All this time we thought we knew eachother
Now that I am leaning on your shoulder
I can tell you baby that
You're right when you're right and
You're wrong when you're wrong and
I can be weak 'cause I know you are strong

Baby you can be tough
Say enough is enough
You can even be blunt
Just do it with love love love love
Tell me I'm wrong
That I'm coming on way too strong
Don't think I'll be crushed
Just do it with love love love love

Baby you can be tough
Say enough is enough
You can even be blunt
Just do it with love love love love
Tell me I'm wrong
That I'm coming on way too strong
Don't think I'll be crushed
Just do it with love love love love

Just do it with love love love love
Just do it with love

Just do it with love love love love
Just do it with love

Memorised it but not others,took some time.


----------



## shantanu (Apr 8, 2007)

nice work man.,. i love that song and her  if you need her address i can give you PM me for that.... i wrote her a letter and she replied BACK


----------



## Harvik780 (Apr 8, 2007)

Ya she is quiet mature now,we can see it in her videos.


----------



## faraaz (Apr 8, 2007)

Harvik780 said:
			
		

> Ya she is quiet mature now,we can see it in her videos.



:O...

BWHAHAHAHAHA!!!!!!! ROFLMAO!!!


----------



## Harvik780 (Apr 9, 2007)

faraaz said:
			
		

> :O...
> 
> BWHAHAHAHAHA!!!!!!! ROFLMAO!!!


u saying  u r more mature than her.


----------



## faraaz (Apr 9, 2007)

Not at all...just that she's not! Eric Clapton mature? Yep! Tracy Chapman mature? Definitely! Iron Maiden mature? Quite actually...but Hilary Duff?!? HAHAHAH!!


----------



## ambandla (Apr 9, 2007)

OMG, how can you compare her with Eric Clapton? NO.

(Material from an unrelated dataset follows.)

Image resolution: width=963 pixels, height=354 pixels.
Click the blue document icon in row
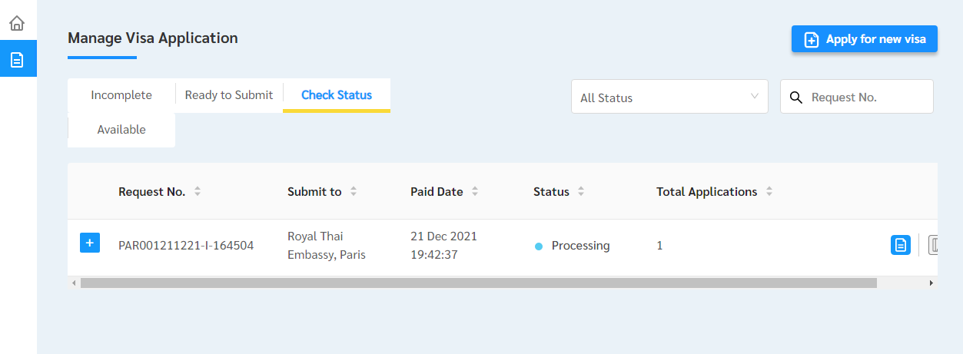pos(900,245)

She is much better than her peers. It's just that she is not doing good movies and songs. 

Hope she gets everything sorted out. I am eagerly waiting for one huuuuge hit movie and album from her, though I watched all her movies and have entire collection of her songs.


----------



## faraaz (Apr 9, 2007)

I'm not comparing Duff with Clapton. I was responding to Harvik's response trying to make it personal "OMG wtf!?? U think ur more mature!??" with a clarification that Hilary Duff is a wishy washy teeny pop singer who is about as mature as my 11 yr old sister...


----------



## ambandla (Apr 9, 2007)

@Indyan. I agree with you. She is showing lot of dignity and thank god she is not following Britney


----------



## shantanu (Apr 9, 2007)

thats for sure that she is a wonderfull actress, better then lohan and others.. she has done very good movies too. i liked them all. Lizze mcguire, cindrella story, were two gr8 ones... well she acted very well in kelly cadet and material girls too. 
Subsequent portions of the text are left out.